**Work required:**
Print, exactly and with no pictures, the line containing "Accueil (73, 1143)" and each line after it to the end of the entries below.

**Data for this task:**
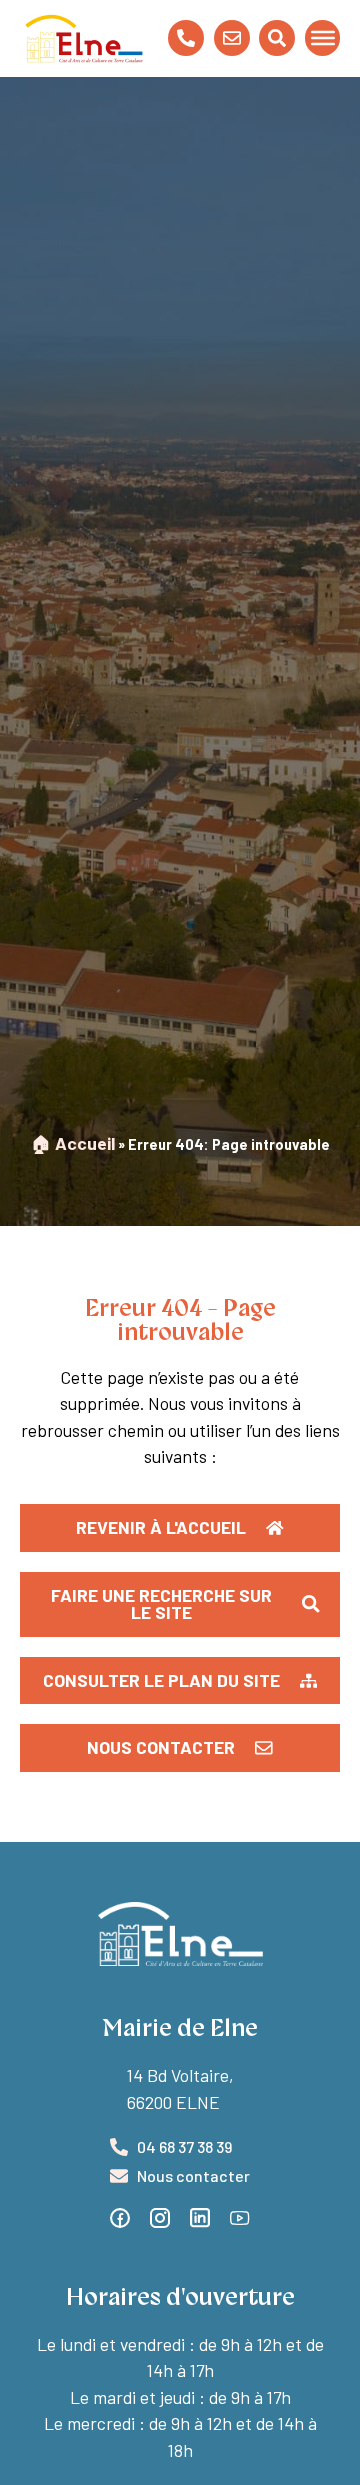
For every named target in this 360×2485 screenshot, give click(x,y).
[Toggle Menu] (323, 38)
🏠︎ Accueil (73, 1143)
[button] (180, 1681)
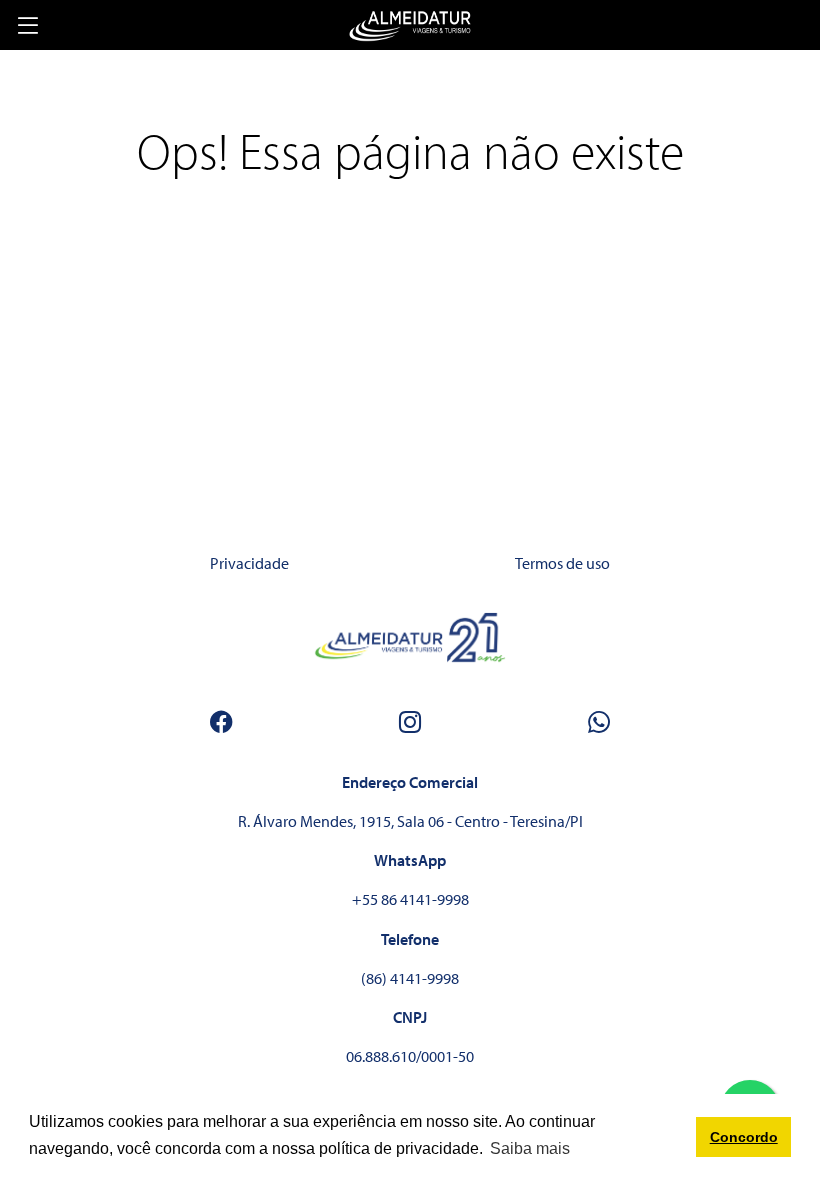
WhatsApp (410, 860)
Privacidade (249, 563)
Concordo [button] (744, 1137)
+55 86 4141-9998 (410, 899)
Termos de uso (562, 563)
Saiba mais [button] (530, 1148)
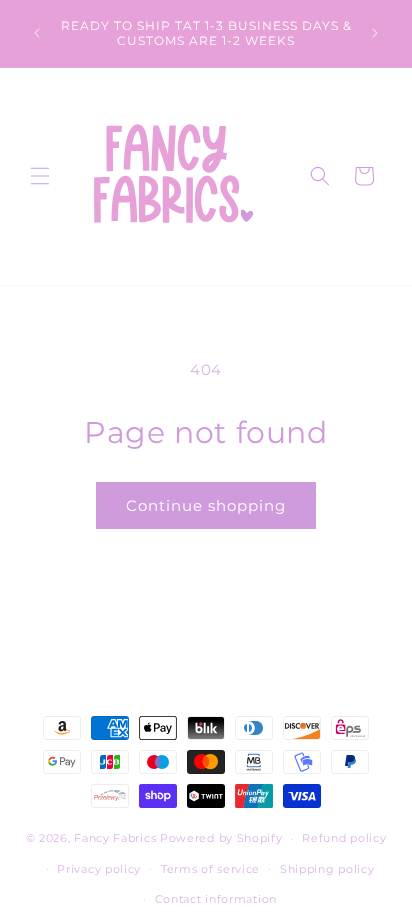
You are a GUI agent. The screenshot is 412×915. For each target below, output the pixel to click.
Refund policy (344, 838)
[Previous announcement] (37, 33)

**Reply:**
🏠︎ Accueil (73, 1143)
[button] (180, 1681)
WhatsApp (410, 860)
Privacidade (249, 563)
Concordo [button] (744, 1137)
+55 86 4141-9998 (410, 899)
Termos de uso (562, 563)
Saiba mais [button] (530, 1148)
You are a GUI agent. The screenshot is 412×915. For each target below, output the pixel to click.
Refund policy (344, 838)
[Previous announcement] (37, 33)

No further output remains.